GOAL OF THE EXERCISE =>
Copy out the full listing that comes next, exactly.

TASK INPUT =>
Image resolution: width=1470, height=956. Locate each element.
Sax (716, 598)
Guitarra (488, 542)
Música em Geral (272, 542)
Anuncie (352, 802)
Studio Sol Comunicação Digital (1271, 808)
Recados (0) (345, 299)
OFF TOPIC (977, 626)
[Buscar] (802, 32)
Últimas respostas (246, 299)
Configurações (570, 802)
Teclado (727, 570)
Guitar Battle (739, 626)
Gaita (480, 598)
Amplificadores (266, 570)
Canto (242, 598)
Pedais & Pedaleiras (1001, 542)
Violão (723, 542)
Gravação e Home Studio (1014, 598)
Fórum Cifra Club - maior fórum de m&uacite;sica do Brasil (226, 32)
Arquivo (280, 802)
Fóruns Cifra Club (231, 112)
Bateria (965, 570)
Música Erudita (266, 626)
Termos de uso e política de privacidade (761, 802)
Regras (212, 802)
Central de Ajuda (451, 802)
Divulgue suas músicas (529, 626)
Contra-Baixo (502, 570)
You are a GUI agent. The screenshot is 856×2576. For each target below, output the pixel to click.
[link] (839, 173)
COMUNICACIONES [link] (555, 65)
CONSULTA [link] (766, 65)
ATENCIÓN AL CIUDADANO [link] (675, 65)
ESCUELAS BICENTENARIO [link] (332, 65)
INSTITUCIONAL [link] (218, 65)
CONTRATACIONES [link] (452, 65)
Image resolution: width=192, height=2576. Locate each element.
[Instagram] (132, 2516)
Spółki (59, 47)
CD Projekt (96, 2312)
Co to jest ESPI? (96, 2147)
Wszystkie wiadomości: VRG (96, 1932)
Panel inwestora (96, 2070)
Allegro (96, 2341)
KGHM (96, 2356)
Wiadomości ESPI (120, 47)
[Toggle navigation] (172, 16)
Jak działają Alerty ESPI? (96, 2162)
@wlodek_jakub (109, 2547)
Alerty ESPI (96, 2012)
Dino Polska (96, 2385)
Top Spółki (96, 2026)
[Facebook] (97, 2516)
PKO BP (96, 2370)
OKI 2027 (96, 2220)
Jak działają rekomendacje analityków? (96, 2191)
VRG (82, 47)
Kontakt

RESULT =>
Image resolution: width=1470, height=956. Locate each element.
Sax (716, 598)
Guitarra (488, 542)
Música em Geral (272, 542)
Anuncie (352, 802)
Studio Sol Comunicação Digital (1271, 808)
Recados (0) (345, 299)
OFF TOPIC (977, 626)
[Buscar] (802, 32)
Últimas respostas (246, 299)
Configurações (570, 802)
Teclado (727, 570)
Guitar Battle (739, 626)
Gaita (480, 598)
Amplificadores (266, 570)
Canto (242, 598)
Pedais & Pedaleiras (1001, 542)
Violão (723, 542)
Gravação e Home Studio (1014, 598)
Fórum Cifra Club - maior fórum de m&uacite;sica do Brasil (226, 32)
Arquivo (280, 802)
Fóruns Cifra Club (231, 112)
Bateria (965, 570)
Música Erudita (266, 626)
Termos de uso e política de privacidade (761, 802)
Regras (212, 802)
Central de Ajuda (451, 802)
Divulgue suas músicas (529, 626)
Contra-Baixo (502, 570)
You are a GUI agent. The screenshot is 856×2576. For each target below, output the pixel to click.
[link] (839, 173)
COMUNICACIONES [link] (555, 65)
CONSULTA [link] (766, 65)
ATENCIÓN AL CIUDADANO [link] (675, 65)
ESCUELAS BICENTENARIO [link] (332, 65)
INSTITUCIONAL [link] (218, 65)
CONTRATACIONES [link] (452, 65)
Image resolution: width=192, height=2576. Locate each element.
[Instagram] (132, 2516)
Spółki (59, 47)
CD Projekt (96, 2312)
Co to jest ESPI? (96, 2147)
Wszystkie wiadomości: VRG (96, 1932)
Panel inwestora (96, 2070)
Allegro (96, 2341)
KGHM (96, 2356)
Wiadomości ESPI (120, 47)
[Toggle navigation] (172, 16)
Jak działają Alerty ESPI? (96, 2162)
@wlodek_jakub (109, 2547)
Alerty ESPI (96, 2012)
Dino Polska (96, 2385)
Top Spółki (96, 2026)
[Facebook] (97, 2516)
PKO BP (96, 2370)
OKI 2027 (96, 2220)
Jak działają rekomendacje analityków? (96, 2191)
VRG (82, 47)
Kontakt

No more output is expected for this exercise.